Why is it that so many of us don’t label recovery as an important part of our weekly fitness program?

By Monique Murray, Personal Trainer at Bundall

We often fail to ask ourselves the essential questions of, have I been getting enough good quality sleep each night? How many cups of caffeine have I had today? Have I set aside ten minutes for a cool down stretch after the group class?

In this article, I will break down the four key elements of recovery that I believe are most crucial for performance. It is important to remember though, you don’t need to hit the target on all four all at once.

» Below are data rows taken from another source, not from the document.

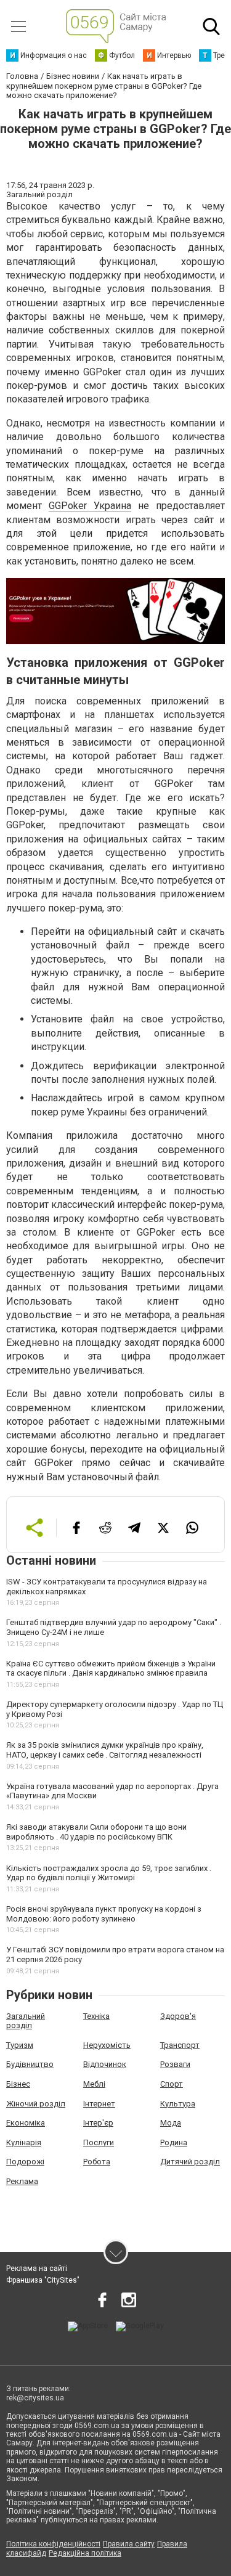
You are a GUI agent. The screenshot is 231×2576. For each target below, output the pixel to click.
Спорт (171, 2084)
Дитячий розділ (190, 2161)
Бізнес (18, 2084)
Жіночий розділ (35, 2103)
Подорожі (25, 2161)
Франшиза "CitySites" (42, 2280)
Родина (173, 2142)
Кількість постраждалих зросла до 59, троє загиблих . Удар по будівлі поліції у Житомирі (108, 1873)
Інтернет (99, 2103)
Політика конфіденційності (53, 2544)
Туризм (19, 2045)
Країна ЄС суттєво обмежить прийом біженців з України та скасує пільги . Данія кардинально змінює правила (111, 1668)
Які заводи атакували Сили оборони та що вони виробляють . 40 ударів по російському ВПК (96, 1831)
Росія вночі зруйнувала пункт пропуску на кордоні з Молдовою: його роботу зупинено (103, 1913)
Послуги (98, 2142)
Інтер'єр (98, 2122)
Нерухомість (107, 2045)
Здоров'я (178, 2016)
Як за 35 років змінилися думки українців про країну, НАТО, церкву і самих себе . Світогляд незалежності (104, 1749)
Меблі (94, 2084)
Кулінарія (23, 2142)
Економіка (25, 2122)
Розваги (175, 2064)
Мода (170, 2122)
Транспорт (180, 2045)
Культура (177, 2103)
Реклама (22, 2181)
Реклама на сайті (36, 2268)
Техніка (96, 2016)
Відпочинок (104, 2064)
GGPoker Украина (90, 506)
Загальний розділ (25, 2021)
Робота (96, 2161)
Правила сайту (129, 2544)
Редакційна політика (85, 2553)
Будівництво (30, 2064)
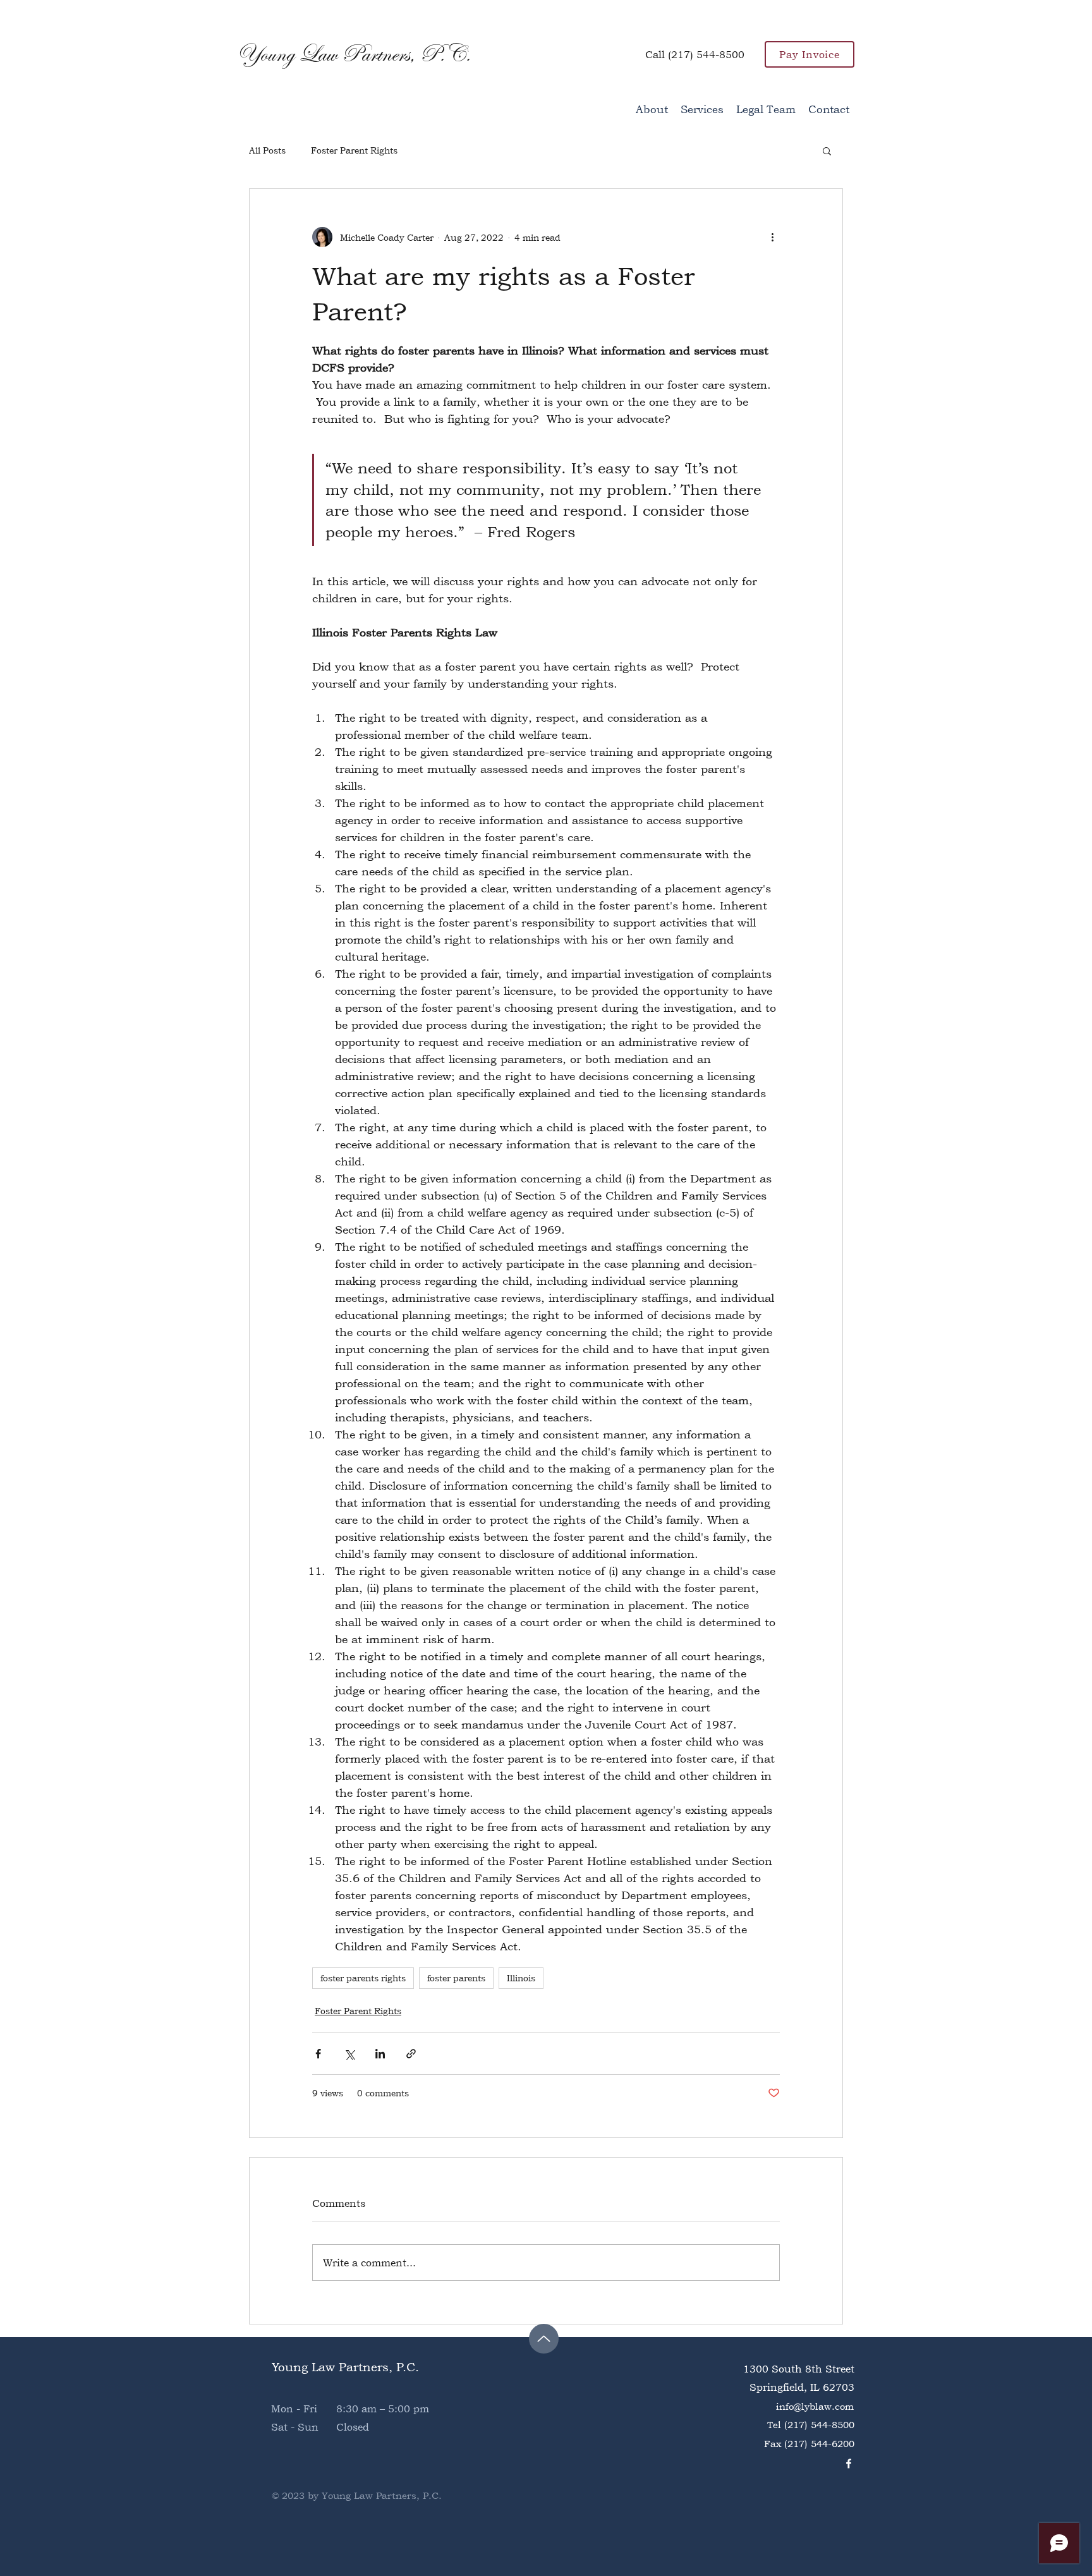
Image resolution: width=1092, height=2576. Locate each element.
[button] (827, 150)
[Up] (544, 2339)
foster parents (456, 1978)
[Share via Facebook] (318, 2054)
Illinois (521, 1978)
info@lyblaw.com (815, 2406)
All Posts (267, 150)
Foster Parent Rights (354, 150)
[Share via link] (411, 2054)
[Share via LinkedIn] (380, 2054)
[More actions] (772, 237)
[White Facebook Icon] (848, 2463)
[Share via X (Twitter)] (349, 2054)
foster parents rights (363, 1978)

Take your time, improve a little more every week and see the huge impact it will have on your overall mobility, mental clarity and muscle development.

  1. Sleep: The average human should be aiming for 7-9 hours of sleep per night. Sleep provides our bodies with ample time to recover, switch off and reset for the day ahead. If you are building up a sleep debt or normally struggle to make sleep a priority, it is likely you will experience high cortisol levels (increased stress), reduced growth hormone, increased potential for injury (poor balance and cognitive performance) or increased level of infections (cold and flu). Sufficient sleep should also be made a matter of priority post hard training sessions.
  2. Hydration: It is an important statistic to know that water makes up roughly 65 percent of our bodies. Wow! Yet we all seem to never have time for it? These interesting figures prove that water should be a major part of your day, especially post exercise when most people hop back into the car and forget all about it. As stated in the article written by Absolute Health Performance, “Water is involved in many of our vital bodily process and is essential to maintain blood volume, regulate body temperature and allow muscle contractions to take place.”
  3. Recovery Post Exercise: Also known as the ‘cool down’ period, the recovery set post high intensity training is crucial for replenishing energy stores, fluids and optimising protein synthesis. Protein synthesis is referred to as the process of increasing the protein content of muscle cells, preventing muscle breakdown, and increasing muscle size” (Very Well Fit, 2020). A post workout meal and timing are also factors that need to be taken into consideration. Speak to your trainer today about understanding your macros better and how you can get the most out of your post-workout meal for your body.
  4. Foam rolling and static stretching throughout your week: Foam rolling is a great way to target the muscles and fascia to help you free up unwanted tension, stiffness or soft tissue restrictions in your body. Remember you don’t need to start on the most intense roller you can find. Start with a smooth face and work your way up.

Be kind to yourself and take one day at a time. Hard work doesn’t come easy but building better habits will be worth it in the long run. Good luck and remember, pick one or two of these points and work towards improving yourself a little bit more each week. Your Vision Trainer is always happy to help and share some extra tips and tricks to build your ultimate recovery regime.